> Supplied information:
========================
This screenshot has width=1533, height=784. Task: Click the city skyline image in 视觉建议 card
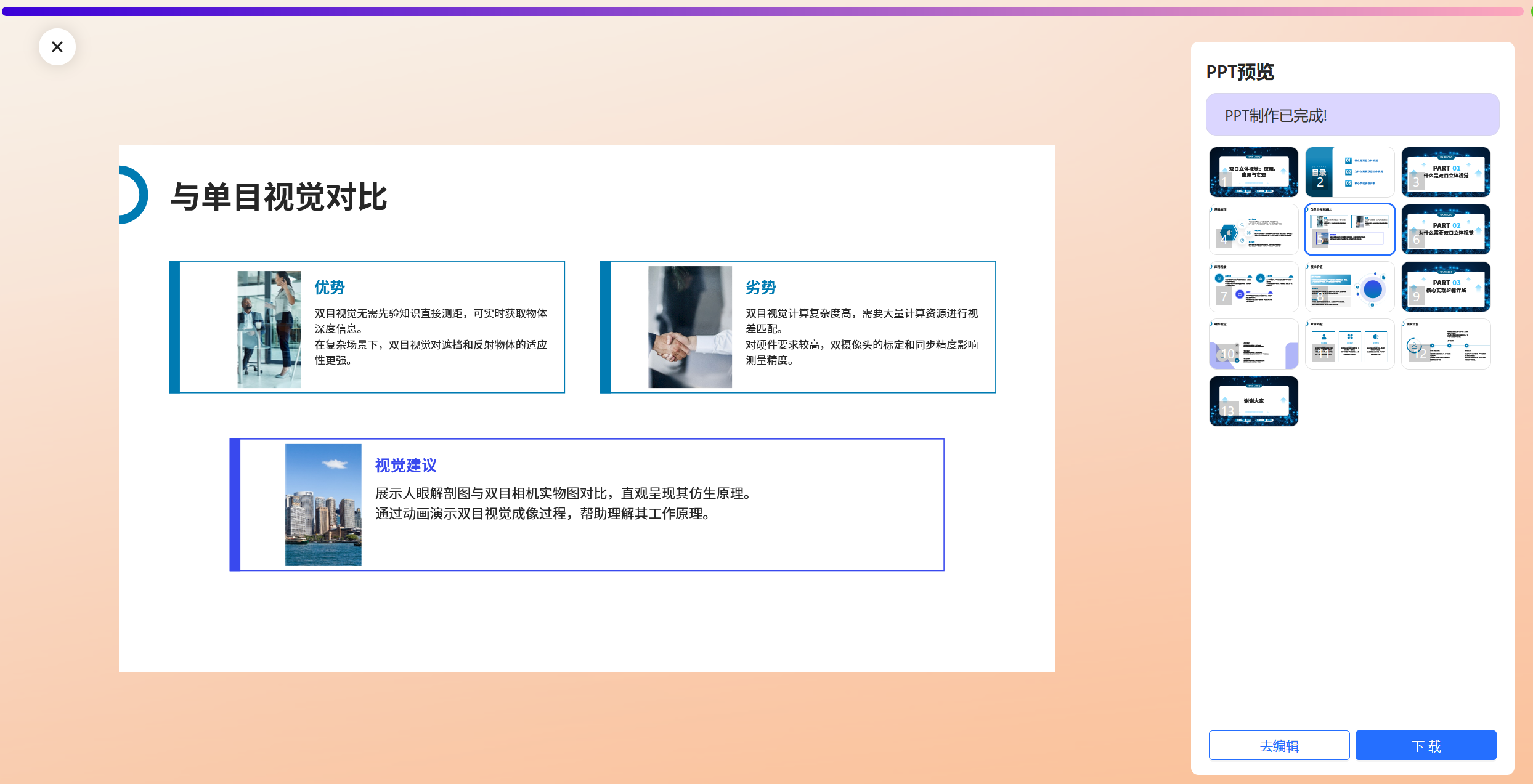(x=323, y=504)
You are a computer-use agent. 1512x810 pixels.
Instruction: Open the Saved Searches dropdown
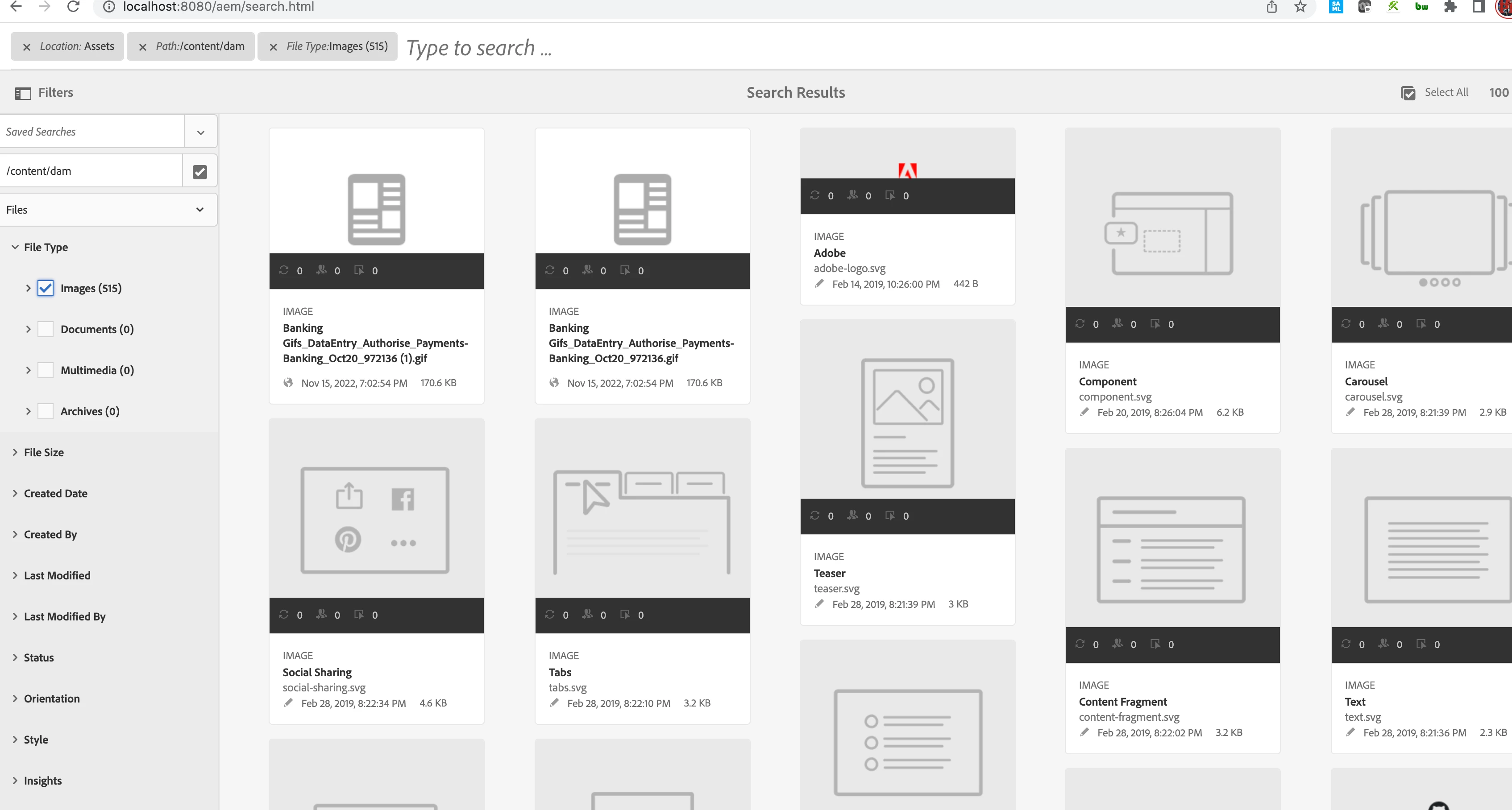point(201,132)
========================
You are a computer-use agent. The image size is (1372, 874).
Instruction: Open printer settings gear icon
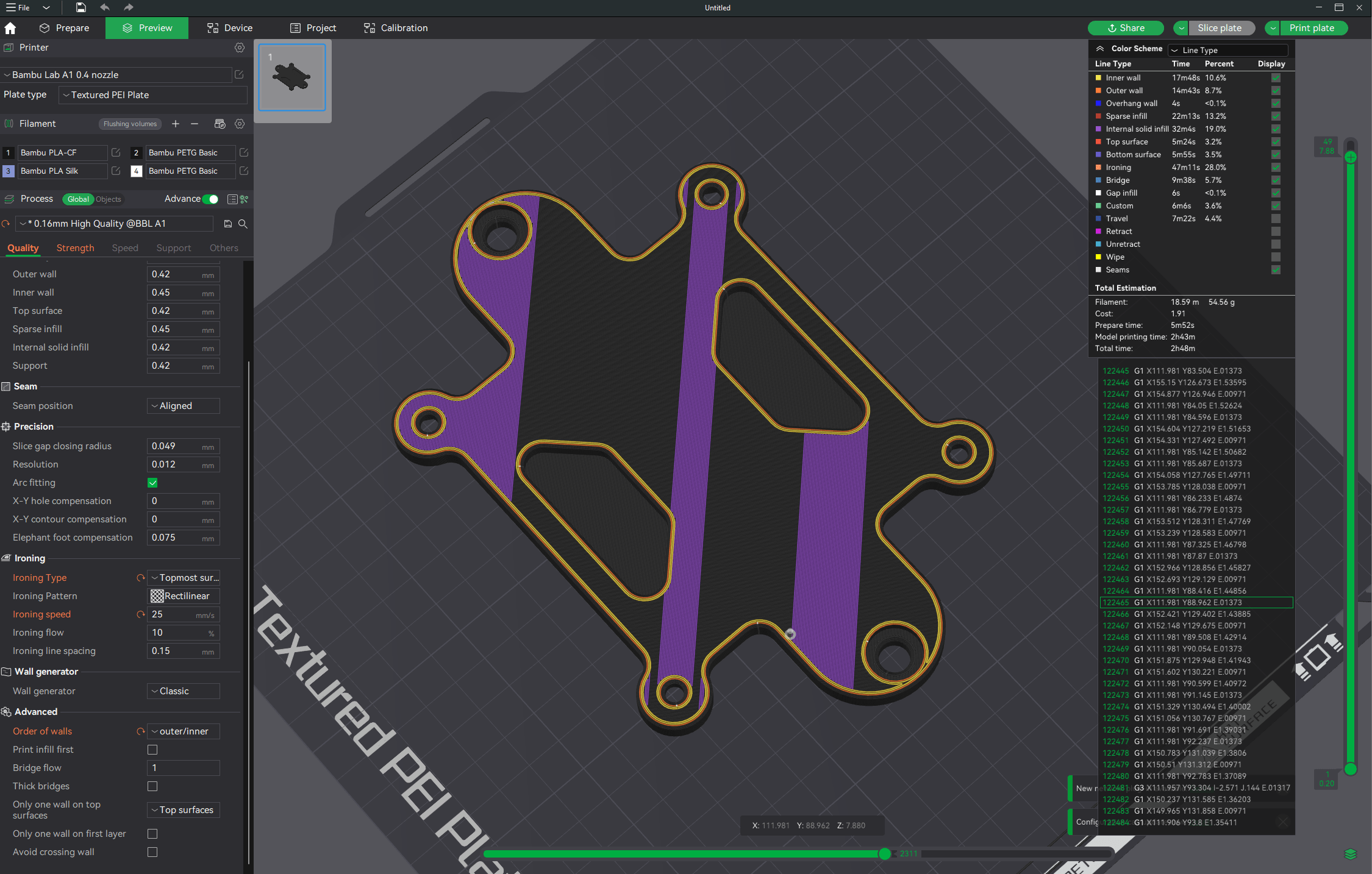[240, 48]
========================
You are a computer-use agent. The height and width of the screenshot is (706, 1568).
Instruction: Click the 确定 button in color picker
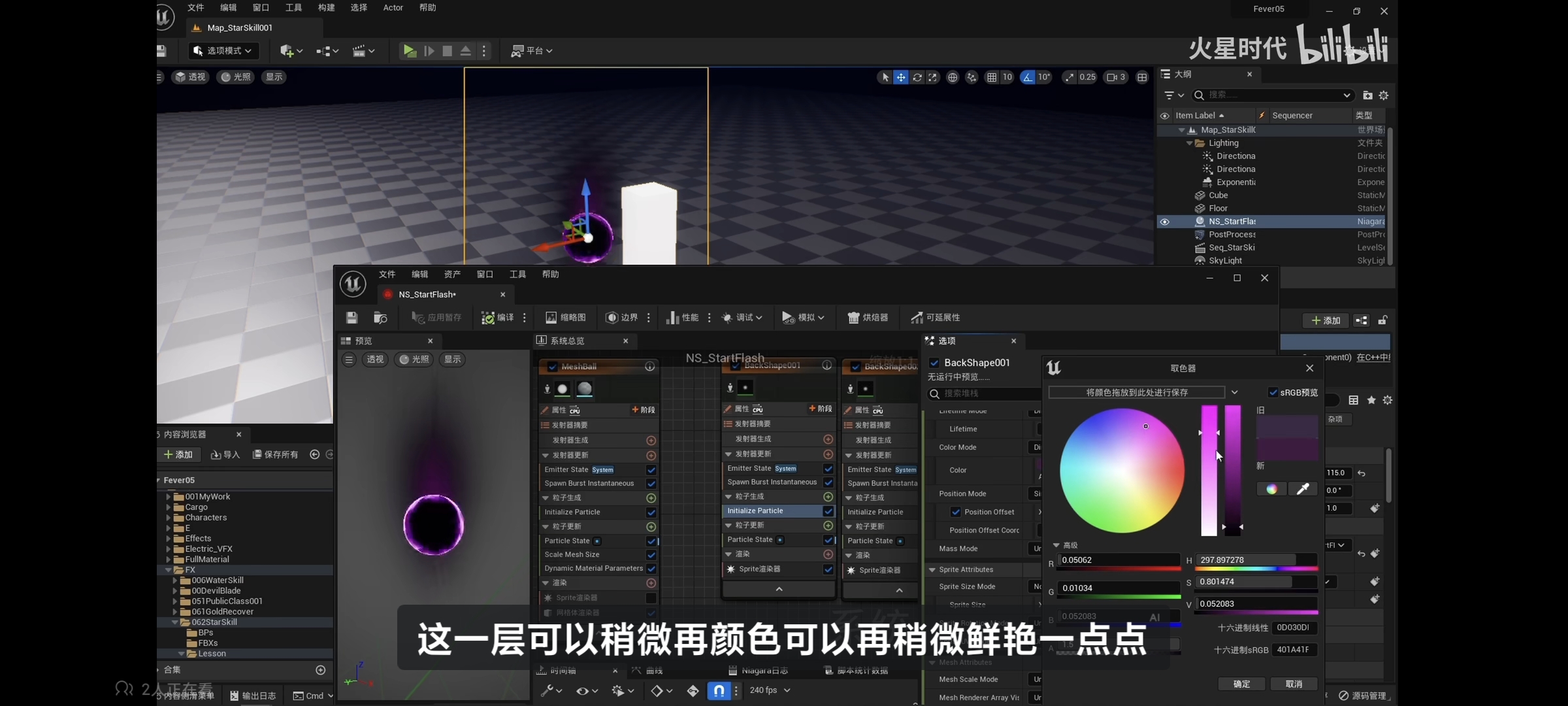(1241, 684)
========================
> Assigned task: An answer consisting of the number alone is required: how many lines in the entries hold the string "computer"?

> Problem solution: 3